◆ **Task requirements**: Set down every entry once more, exactly as it appears.

◆ **Records for this exercise**:
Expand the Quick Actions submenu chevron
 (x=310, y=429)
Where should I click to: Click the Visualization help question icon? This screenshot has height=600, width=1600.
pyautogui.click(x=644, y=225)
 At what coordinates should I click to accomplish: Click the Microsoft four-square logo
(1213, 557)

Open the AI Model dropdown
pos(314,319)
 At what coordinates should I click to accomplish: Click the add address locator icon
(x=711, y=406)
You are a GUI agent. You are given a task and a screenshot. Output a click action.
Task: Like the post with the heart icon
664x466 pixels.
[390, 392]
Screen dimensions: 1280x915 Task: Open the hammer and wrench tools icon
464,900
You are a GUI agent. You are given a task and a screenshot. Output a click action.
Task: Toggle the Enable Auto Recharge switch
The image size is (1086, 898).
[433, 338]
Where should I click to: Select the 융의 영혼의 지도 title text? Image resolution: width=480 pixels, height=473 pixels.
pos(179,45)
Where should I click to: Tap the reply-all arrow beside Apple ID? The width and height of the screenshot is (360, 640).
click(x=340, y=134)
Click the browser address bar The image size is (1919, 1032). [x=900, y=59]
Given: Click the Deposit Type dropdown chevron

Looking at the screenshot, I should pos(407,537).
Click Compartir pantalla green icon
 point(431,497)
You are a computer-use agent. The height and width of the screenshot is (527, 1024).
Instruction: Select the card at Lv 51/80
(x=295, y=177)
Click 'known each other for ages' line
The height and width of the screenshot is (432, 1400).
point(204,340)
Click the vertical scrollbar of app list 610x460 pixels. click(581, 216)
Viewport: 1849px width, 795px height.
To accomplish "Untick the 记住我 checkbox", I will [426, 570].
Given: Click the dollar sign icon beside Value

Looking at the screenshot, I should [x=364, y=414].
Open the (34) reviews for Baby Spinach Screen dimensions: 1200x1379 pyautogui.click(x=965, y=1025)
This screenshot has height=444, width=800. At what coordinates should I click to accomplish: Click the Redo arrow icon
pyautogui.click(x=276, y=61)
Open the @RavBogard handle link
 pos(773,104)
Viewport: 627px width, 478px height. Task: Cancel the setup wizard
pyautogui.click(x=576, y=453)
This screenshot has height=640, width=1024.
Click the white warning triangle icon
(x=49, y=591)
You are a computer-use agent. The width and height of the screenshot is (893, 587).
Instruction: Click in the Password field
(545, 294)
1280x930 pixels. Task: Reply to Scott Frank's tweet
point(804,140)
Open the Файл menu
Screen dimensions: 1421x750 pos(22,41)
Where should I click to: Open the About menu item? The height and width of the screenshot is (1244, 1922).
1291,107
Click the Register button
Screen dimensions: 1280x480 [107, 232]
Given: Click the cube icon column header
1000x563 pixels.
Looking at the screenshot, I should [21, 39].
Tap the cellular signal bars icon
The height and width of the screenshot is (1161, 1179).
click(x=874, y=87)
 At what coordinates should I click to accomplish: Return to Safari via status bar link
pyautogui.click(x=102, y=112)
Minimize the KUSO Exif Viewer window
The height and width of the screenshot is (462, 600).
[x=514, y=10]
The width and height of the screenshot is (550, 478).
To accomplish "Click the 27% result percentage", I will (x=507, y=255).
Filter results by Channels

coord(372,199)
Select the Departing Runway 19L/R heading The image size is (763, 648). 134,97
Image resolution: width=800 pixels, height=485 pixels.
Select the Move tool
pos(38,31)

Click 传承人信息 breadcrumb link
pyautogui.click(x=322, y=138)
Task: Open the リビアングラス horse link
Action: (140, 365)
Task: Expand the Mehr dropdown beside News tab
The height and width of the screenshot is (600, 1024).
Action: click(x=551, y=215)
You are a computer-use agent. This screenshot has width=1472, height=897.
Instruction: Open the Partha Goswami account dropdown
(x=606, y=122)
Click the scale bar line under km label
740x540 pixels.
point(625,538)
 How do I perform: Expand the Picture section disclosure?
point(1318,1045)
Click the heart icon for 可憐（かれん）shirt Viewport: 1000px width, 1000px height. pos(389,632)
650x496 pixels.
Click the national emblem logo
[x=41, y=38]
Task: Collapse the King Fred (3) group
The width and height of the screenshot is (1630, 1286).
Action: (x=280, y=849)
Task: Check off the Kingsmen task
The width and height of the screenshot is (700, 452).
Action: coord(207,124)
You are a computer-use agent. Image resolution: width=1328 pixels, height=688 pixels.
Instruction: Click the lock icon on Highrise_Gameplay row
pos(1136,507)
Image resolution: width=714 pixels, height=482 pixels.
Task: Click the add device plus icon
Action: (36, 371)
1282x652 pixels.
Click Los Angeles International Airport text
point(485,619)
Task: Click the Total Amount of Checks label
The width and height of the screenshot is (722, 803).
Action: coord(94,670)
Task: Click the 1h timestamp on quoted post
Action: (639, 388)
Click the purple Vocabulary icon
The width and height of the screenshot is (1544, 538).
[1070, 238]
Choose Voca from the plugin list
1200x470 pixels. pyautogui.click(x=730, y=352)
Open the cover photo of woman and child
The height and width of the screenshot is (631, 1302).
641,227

◆ **Problem solution**:
Expand the Quick Actions submenu chevron
 (x=310, y=429)
Where should I click to: Click the Visualization help question icon? This screenshot has height=600, width=1600.
pyautogui.click(x=644, y=225)
 At what coordinates should I click to accomplish: Click the Microsoft four-square logo
(1213, 557)

Open the AI Model dropdown
pos(314,319)
 At what coordinates should I click to accomplish: Click the add address locator icon
(x=711, y=406)
You are a GUI agent. You are given a task and a screenshot. Output a click action.
Task: Like the post with the heart icon
664x466 pixels.
[390, 392]
Screen dimensions: 1280x915 Task: Open the hammer and wrench tools icon
464,900
You are a GUI agent. You are given a task and a screenshot. Output a click action.
Task: Toggle the Enable Auto Recharge switch
The image size is (1086, 898).
[433, 338]
Where should I click to: Select the 융의 영혼의 지도 title text? Image resolution: width=480 pixels, height=473 pixels.
pos(179,45)
Where should I click to: Tap the reply-all arrow beside Apple ID? The width and height of the screenshot is (360, 640).
click(x=340, y=134)
Click the browser address bar The image size is (1919, 1032). [x=900, y=59]
Given: Click the Deposit Type dropdown chevron

Looking at the screenshot, I should pos(407,537).
Click Compartir pantalla green icon
 point(431,497)
You are a computer-use agent. The height and width of the screenshot is (527, 1024).
Instruction: Select the card at Lv 51/80
(x=295, y=177)
Click 'known each other for ages' line
The height and width of the screenshot is (432, 1400).
point(204,340)
Click the vertical scrollbar of app list 610x460 pixels. click(581, 216)
Viewport: 1849px width, 795px height.
To accomplish "Untick the 记住我 checkbox", I will [426, 570].
Given: Click the dollar sign icon beside Value

Looking at the screenshot, I should [x=364, y=414].
Open the (34) reviews for Baby Spinach Screen dimensions: 1200x1379 pyautogui.click(x=965, y=1025)
This screenshot has height=444, width=800. At what coordinates should I click to accomplish: Click the Redo arrow icon
pyautogui.click(x=276, y=61)
Open the @RavBogard handle link
 pos(773,104)
Viewport: 627px width, 478px height. Task: Cancel the setup wizard
pyautogui.click(x=576, y=453)
This screenshot has height=640, width=1024.
Click the white warning triangle icon
(x=49, y=591)
You are a computer-use agent. The width and height of the screenshot is (893, 587).
Instruction: Click in the Password field
(545, 294)
1280x930 pixels. Task: Reply to Scott Frank's tweet
point(804,140)
Open the Файл menu
Screen dimensions: 1421x750 pos(22,41)
Where should I click to: Open the About menu item? The height and width of the screenshot is (1244, 1922).
1291,107
Click the Register button
Screen dimensions: 1280x480 [107, 232]
Given: Click the cube icon column header
1000x563 pixels.
Looking at the screenshot, I should [21, 39].
Tap the cellular signal bars icon
The height and width of the screenshot is (1161, 1179).
click(x=874, y=87)
 At what coordinates should I click to accomplish: Return to Safari via status bar link
pyautogui.click(x=102, y=112)
Minimize the KUSO Exif Viewer window
The height and width of the screenshot is (462, 600).
[x=514, y=10]
The width and height of the screenshot is (550, 478).
To accomplish "Click the 27% result percentage", I will (x=507, y=255).
Filter results by Channels

coord(372,199)
Select the Departing Runway 19L/R heading The image size is (763, 648). 134,97
Image resolution: width=800 pixels, height=485 pixels.
Select the Move tool
pos(38,31)

Click 传承人信息 breadcrumb link
pyautogui.click(x=322, y=138)
Task: Open the リビアングラス horse link
Action: (140, 365)
Task: Expand the Mehr dropdown beside News tab
The height and width of the screenshot is (600, 1024).
Action: click(x=551, y=215)
You are a computer-use agent. This screenshot has width=1472, height=897.
Instruction: Open the Partha Goswami account dropdown
(x=606, y=122)
Click the scale bar line under km label
740x540 pixels.
point(625,538)
 How do I perform: Expand the Picture section disclosure?
point(1318,1045)
Click the heart icon for 可憐（かれん）shirt Viewport: 1000px width, 1000px height. pos(389,632)
650x496 pixels.
Click the national emblem logo
[x=41, y=38]
Task: Collapse the King Fred (3) group
The width and height of the screenshot is (1630, 1286).
Action: (x=280, y=849)
Task: Check off the Kingsmen task
The width and height of the screenshot is (700, 452).
Action: coord(207,124)
You are a computer-use agent. Image resolution: width=1328 pixels, height=688 pixels.
Instruction: Click the lock icon on Highrise_Gameplay row
pos(1136,507)
Image resolution: width=714 pixels, height=482 pixels.
Task: Click the add device plus icon
Action: (36, 371)
1282x652 pixels.
Click Los Angeles International Airport text
point(485,619)
Task: Click the Total Amount of Checks label
The width and height of the screenshot is (722, 803).
Action: coord(94,670)
Task: Click the 1h timestamp on quoted post
Action: (639, 388)
Click the purple Vocabulary icon
The width and height of the screenshot is (1544, 538).
[1070, 238]
Choose Voca from the plugin list
1200x470 pixels. pyautogui.click(x=730, y=352)
Open the cover photo of woman and child
The height and width of the screenshot is (631, 1302).
641,227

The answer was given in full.